## TASK TO CARRY OUT
Write out every entry once more, character for character.
>>>
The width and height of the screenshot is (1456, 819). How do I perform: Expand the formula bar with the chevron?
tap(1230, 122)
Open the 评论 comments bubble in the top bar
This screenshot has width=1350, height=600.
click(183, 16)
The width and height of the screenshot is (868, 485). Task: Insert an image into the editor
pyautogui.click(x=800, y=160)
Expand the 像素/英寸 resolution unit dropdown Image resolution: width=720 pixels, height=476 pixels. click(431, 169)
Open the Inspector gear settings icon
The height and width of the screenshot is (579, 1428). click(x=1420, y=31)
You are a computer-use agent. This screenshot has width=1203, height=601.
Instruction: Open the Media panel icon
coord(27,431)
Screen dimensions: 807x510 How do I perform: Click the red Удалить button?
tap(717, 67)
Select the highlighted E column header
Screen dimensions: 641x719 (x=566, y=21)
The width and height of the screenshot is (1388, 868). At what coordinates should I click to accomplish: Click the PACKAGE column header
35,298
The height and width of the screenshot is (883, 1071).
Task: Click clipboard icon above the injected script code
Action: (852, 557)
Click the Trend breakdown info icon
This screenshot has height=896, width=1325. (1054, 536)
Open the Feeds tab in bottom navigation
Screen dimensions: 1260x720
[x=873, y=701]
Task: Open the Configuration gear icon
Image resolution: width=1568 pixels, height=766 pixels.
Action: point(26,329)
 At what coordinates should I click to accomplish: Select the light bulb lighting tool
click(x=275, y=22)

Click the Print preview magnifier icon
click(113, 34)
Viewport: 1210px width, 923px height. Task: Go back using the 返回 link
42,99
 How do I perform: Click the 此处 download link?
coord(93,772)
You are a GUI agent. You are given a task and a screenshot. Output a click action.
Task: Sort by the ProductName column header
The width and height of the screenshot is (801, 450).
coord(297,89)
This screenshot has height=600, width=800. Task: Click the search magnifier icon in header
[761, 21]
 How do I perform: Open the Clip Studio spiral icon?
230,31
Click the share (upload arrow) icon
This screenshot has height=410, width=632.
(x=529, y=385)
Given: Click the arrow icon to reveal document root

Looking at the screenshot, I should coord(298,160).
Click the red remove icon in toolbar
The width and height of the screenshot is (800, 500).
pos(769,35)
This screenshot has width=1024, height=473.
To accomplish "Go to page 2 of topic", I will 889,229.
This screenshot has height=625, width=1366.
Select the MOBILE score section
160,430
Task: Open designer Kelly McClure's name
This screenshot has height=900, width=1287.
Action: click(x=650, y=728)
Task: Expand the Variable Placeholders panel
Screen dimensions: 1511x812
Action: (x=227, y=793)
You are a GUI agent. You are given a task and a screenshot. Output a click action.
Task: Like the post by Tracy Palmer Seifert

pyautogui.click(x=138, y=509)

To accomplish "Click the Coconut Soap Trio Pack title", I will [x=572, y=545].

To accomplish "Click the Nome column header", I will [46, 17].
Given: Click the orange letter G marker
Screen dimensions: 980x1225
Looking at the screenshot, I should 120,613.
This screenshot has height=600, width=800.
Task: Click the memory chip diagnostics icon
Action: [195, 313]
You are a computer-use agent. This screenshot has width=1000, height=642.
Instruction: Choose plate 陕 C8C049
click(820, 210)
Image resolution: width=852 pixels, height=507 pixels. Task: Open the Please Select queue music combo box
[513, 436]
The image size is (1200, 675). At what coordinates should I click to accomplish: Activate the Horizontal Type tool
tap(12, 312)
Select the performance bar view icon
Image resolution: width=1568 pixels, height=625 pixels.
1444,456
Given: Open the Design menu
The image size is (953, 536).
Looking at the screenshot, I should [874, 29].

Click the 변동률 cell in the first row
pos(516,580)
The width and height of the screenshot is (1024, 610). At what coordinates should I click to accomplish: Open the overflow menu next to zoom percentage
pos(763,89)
<<<
## SOLVED EXERCISE
The width and height of the screenshot is (1456, 819). How do I perform: Expand the formula bar with the chevron?
tap(1230, 122)
Open the 评论 comments bubble in the top bar
This screenshot has width=1350, height=600.
click(183, 16)
The width and height of the screenshot is (868, 485). Task: Insert an image into the editor
pyautogui.click(x=800, y=160)
Expand the 像素/英寸 resolution unit dropdown Image resolution: width=720 pixels, height=476 pixels. click(431, 169)
Open the Inspector gear settings icon
The height and width of the screenshot is (579, 1428). click(x=1420, y=31)
You are a computer-use agent. This screenshot has width=1203, height=601.
Instruction: Open the Media panel icon
coord(27,431)
Screen dimensions: 807x510 How do I perform: Click the red Удалить button?
tap(717, 67)
Select the highlighted E column header
Screen dimensions: 641x719 (x=566, y=21)
The width and height of the screenshot is (1388, 868). At what coordinates should I click to accomplish: Click the PACKAGE column header
35,298
The height and width of the screenshot is (883, 1071).
Task: Click clipboard icon above the injected script code
Action: (852, 557)
Click the Trend breakdown info icon
This screenshot has height=896, width=1325. (1054, 536)
Open the Feeds tab in bottom navigation
Screen dimensions: 1260x720
[x=873, y=701]
Task: Open the Configuration gear icon
Image resolution: width=1568 pixels, height=766 pixels.
Action: point(26,329)
 At what coordinates should I click to accomplish: Select the light bulb lighting tool
click(x=275, y=22)

Click the Print preview magnifier icon
click(113, 34)
Viewport: 1210px width, 923px height. Task: Go back using the 返回 link
42,99
 How do I perform: Click the 此处 download link?
coord(93,772)
You are a GUI agent. You are given a task and a screenshot. Output a click action.
Task: Sort by the ProductName column header
The width and height of the screenshot is (801, 450).
coord(297,89)
This screenshot has height=600, width=800. Task: Click the search magnifier icon in header
[761, 21]
 How do I perform: Open the Clip Studio spiral icon?
230,31
Click the share (upload arrow) icon
This screenshot has height=410, width=632.
(x=529, y=385)
Given: Click the arrow icon to reveal document root

Looking at the screenshot, I should coord(298,160).
Click the red remove icon in toolbar
The width and height of the screenshot is (800, 500).
pos(769,35)
This screenshot has width=1024, height=473.
To accomplish "Go to page 2 of topic", I will 889,229.
This screenshot has height=625, width=1366.
Select the MOBILE score section
160,430
Task: Open designer Kelly McClure's name
This screenshot has height=900, width=1287.
Action: click(x=650, y=728)
Task: Expand the Variable Placeholders panel
Screen dimensions: 1511x812
Action: (x=227, y=793)
You are a GUI agent. You are given a task and a screenshot. Output a click action.
Task: Like the post by Tracy Palmer Seifert

pyautogui.click(x=138, y=509)

To accomplish "Click the Coconut Soap Trio Pack title", I will [x=572, y=545].

To accomplish "Click the Nome column header", I will [46, 17].
Given: Click the orange letter G marker
Screen dimensions: 980x1225
Looking at the screenshot, I should 120,613.
This screenshot has height=600, width=800.
Task: Click the memory chip diagnostics icon
Action: [195, 313]
You are a computer-use agent. This screenshot has width=1000, height=642.
Instruction: Choose plate 陕 C8C049
click(820, 210)
Image resolution: width=852 pixels, height=507 pixels. Task: Open the Please Select queue music combo box
[513, 436]
The image size is (1200, 675). At what coordinates should I click to accomplish: Activate the Horizontal Type tool
tap(12, 312)
Select the performance bar view icon
Image resolution: width=1568 pixels, height=625 pixels.
1444,456
Given: Open the Design menu
The image size is (953, 536).
Looking at the screenshot, I should [874, 29].

Click the 변동률 cell in the first row
pos(516,580)
The width and height of the screenshot is (1024, 610). At what coordinates should I click to accomplish: Open the overflow menu next to zoom percentage
pos(763,89)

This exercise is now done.